Soehn's disappointment is understandable, given the level of talent at issue. Emilio won both MLS Most Valuable Player and Golden Boot honors as league-leading scorer a season ago and leads the squad with 10 goals this year. His participation would dramatically sharpen the Black-and-Red's cutting edge in the attacking end on Tuesday.
The same goes for Gallardo. The highest-paid player in United history, "El Muneco" has missed most of the last two months with sports hernia issues and full fitness remains elusive. Last week he was hit by a case of the flu as well as an ankle complaint, and the coaching staff elected to keep him out of uniform over the weekend with an eye towards having him closer to full speed against Saprissa. The smooth Argentinean is the archetypical South American No. 10 and his vision and composure in the center of the park would be a massive boost against the Costa Rican powerhouse.
Most of the region's other leagues are just working their way into the meat of the domestic schedule.

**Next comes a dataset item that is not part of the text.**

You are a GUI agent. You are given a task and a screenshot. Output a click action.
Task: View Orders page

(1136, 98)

However, MLS is entering the final month of its regular season and United have failed to haul themselves into the upper echelon of the cutthroat Eastern Conference, leaving their playoff hopes at risk and deflecting attention from the significant challenge of qualifying out of the Champions League's formidable Group A.
MLS teams traditionally struggled in the CONCACAF Champions Cup, a tourney which kicked off while the U.S. league was in its preseason stages. But the timing of Champions League offers a different sort of challenge and United, along with fellow MLS representatives Houston Dynamo, are entering uncharted territory as the league tries to balance its roster size and strict salary cap setup with the desire for better results in international play.

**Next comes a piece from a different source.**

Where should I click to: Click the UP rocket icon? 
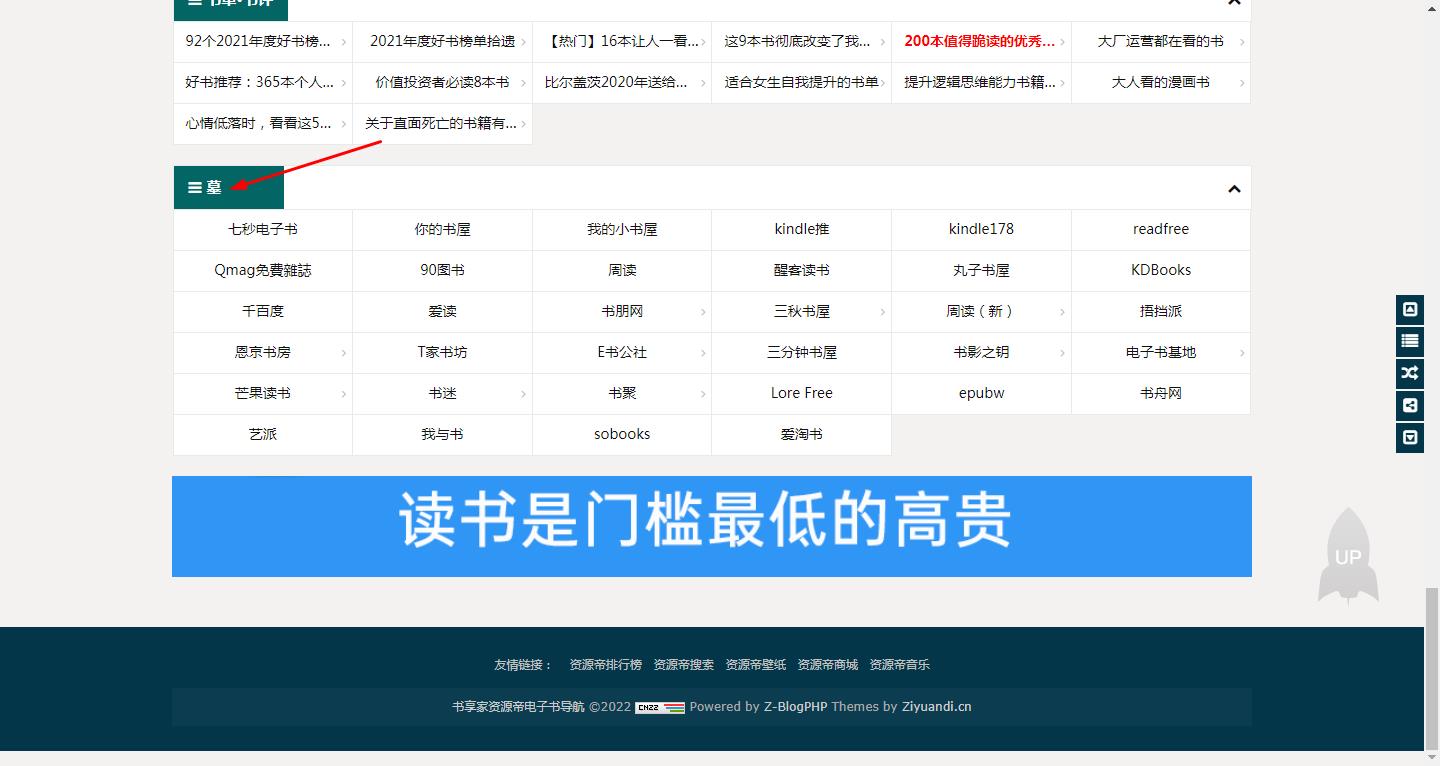[x=1348, y=556]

"The competition has been expanded and that has brought about a lot of questions. How do we manage this? How do we manage it as a league?" said D.C. general manager Dave Kasper last week. "So I think it's being discussed, ways the league can put teams in a position to succeed. That's being discussed right now and hopefully there will some sort of solution to that. Our immediate goal is to get guys healthy."
All told, D.C. must play 12 matches in the next six weeks and their CONCACAF adventure will have to be juggled with the ongoing demands of MLS play. But the club is open about its larger ambitions of regional ascendancy, and such aspirations require the squad to produce results regardless of the circumstances.
"That's how it's going to be this year," said defender Marc Burch. "We want to be in these tournaments and we're going to be faced with game after game. So the next two months are really, really busy and we're going to try to rest guys and get out of it what we can...We've got to just face the games as they come."